The rule was designed to prevent representatives from bringing firearms into the congressional chamber and has become a point of contention after U.S. Capitol Police set up metal detectors off the House floor. Some Republican lawmakers initially avoided the machines by walking around them, prompting House Speaker Nancy Pelosi to direct police to block off the sides of the scanners with tables and velvet rope.

Members will have $5,000 taken from their pay if they skirt the magnetometers one time and $10,000 for a second offense. The move to fine members for the violations was first announced by Pelosi in mid-January.

“It is tragic that this step is necessary, but the Chamber of the People’s House must and will be safe,” the speaker said in a statement at the time.

Republican lawmakers have pushed back on the rule, with freshman GOP Rep. Lauren Boebert of Colorado circulating a letter Tuesday to colleagues calling the move “unconstitutional” and urging them to vote against the measure.

“I am legally permitted to carry my firearm in Washington, D.C., and within the Capitol complex,” Boebert tweeted around the time the machines were installed. “Metal detectors outside of the House would not have stopped the violence we saw last week — it’s just another political stunt by Speaker Pelosi.”
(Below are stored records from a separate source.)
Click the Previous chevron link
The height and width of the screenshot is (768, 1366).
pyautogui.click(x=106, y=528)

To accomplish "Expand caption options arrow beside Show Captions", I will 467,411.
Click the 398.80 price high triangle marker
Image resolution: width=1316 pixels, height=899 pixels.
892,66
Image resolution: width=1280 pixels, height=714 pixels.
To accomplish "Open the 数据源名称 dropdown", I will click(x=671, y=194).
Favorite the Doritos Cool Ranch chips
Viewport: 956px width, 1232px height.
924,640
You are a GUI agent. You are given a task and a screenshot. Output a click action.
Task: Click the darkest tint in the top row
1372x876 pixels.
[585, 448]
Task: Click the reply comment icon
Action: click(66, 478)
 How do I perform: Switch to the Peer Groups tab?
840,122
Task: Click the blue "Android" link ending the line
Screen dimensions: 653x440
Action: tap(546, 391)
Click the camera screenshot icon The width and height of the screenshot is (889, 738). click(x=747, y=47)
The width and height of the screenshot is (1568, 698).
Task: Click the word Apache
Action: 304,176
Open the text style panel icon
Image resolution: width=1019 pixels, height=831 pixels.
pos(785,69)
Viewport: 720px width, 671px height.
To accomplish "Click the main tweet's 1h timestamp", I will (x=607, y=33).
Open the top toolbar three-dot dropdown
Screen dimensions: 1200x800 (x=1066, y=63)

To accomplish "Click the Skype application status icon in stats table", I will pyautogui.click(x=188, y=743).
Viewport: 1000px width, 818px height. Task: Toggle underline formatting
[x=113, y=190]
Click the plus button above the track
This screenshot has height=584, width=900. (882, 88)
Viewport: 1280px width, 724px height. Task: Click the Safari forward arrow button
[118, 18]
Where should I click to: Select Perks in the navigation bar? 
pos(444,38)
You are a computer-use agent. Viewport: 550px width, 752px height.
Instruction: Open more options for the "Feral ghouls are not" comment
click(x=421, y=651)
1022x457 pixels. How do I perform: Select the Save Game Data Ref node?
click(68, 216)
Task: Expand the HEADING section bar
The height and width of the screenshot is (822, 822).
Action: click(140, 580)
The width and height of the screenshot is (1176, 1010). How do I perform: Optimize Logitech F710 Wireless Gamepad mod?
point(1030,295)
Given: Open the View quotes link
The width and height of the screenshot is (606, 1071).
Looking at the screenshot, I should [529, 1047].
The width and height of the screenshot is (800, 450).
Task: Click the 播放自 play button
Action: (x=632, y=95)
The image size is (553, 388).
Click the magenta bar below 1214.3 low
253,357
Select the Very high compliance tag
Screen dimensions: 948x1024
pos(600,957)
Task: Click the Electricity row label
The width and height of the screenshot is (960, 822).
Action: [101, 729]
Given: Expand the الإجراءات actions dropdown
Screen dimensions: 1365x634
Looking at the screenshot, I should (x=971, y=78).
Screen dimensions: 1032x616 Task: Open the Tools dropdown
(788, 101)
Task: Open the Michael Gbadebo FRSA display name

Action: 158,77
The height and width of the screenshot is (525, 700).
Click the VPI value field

In this Jan. 12, 2021, file photo, Rep. Marjorie Taylor Greene, R-Ga., passes through a metal detector before entering the House chamber, a new security measure put into place after a mob stormed the Capitol, in Washington.

(J. Scott Applewhite/AP)

During debate about the fines on Tuesday, House Rules Committee Chairman Jim McGovern, a Democrat from Massachusetts, pointed out that members have not been permitted to carry guns inside legislative chambers for decades.

“Metal detectors were installed outside this chamber following the recent deadly insurrection in the Capitol. Although these machines are new, the policy they are enforcing is not. That has been on the books for more than 50 years,” he said.

Republican Rep. Michael Burgess of Texas characterized the move to fine members who violate the metal detector policy as a “lockdown.”

“The People’s House now is completely on lockdown. There are no people in the People’s House other than the representatives. And that’s not the way it was intended,” he said on Tuesday evening.

The Capitol riot on Jan. 6 resulted in the death of five people and wounded dozens of others. In addition to the metal detectors, fencing was installed around the complex and thousands of National Guard troops were called in from across the country to bolster security.